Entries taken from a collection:
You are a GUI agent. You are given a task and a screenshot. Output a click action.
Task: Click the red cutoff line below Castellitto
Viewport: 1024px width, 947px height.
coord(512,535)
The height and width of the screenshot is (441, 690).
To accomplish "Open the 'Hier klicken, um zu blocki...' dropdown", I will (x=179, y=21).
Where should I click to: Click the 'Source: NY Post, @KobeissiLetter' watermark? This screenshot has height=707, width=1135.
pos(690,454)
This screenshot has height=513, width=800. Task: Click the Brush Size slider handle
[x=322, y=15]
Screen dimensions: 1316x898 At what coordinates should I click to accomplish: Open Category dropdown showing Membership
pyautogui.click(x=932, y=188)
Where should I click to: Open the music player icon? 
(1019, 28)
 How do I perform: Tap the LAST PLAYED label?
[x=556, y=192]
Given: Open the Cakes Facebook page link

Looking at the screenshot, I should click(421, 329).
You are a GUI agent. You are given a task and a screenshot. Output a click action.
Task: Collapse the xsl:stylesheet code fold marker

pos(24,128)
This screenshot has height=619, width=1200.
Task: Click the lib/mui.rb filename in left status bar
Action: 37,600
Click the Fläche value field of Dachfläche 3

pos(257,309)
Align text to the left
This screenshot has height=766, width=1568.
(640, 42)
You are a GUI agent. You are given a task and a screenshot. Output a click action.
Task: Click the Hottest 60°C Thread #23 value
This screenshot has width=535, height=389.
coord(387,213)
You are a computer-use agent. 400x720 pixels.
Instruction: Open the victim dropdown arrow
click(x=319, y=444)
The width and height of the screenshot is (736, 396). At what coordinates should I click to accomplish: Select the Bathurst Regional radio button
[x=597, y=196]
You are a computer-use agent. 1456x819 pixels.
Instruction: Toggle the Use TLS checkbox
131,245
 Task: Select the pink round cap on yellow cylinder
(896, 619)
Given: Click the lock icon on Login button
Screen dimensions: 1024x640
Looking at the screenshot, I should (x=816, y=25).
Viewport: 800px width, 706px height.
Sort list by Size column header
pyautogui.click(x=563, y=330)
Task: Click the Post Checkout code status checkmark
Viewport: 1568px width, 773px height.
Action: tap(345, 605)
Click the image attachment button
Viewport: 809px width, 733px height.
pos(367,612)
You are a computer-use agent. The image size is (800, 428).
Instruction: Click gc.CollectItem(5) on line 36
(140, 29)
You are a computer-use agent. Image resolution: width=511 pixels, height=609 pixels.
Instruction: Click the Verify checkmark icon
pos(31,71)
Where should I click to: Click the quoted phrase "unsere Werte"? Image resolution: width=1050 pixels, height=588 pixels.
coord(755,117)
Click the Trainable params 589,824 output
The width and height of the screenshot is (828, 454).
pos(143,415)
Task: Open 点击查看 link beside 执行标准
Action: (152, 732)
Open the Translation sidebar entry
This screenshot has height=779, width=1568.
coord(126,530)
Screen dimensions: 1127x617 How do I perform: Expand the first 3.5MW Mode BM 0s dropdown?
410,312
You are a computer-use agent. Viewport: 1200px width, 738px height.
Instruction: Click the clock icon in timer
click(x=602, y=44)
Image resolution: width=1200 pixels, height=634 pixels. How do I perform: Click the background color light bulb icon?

Exercise details: Exactly as written, copy the lines from the one containing "Screen dimensions: 1127x617" to the end of the entries, both ends included.

Reply to the task:
Screen dimensions: 1127x617 How do I perform: Expand the first 3.5MW Mode BM 0s dropdown?
410,312
You are a computer-use agent. Viewport: 1200px width, 738px height.
Instruction: Click the clock icon in timer
click(x=602, y=44)
Image resolution: width=1200 pixels, height=634 pixels. How do I perform: Click the background color light bulb icon?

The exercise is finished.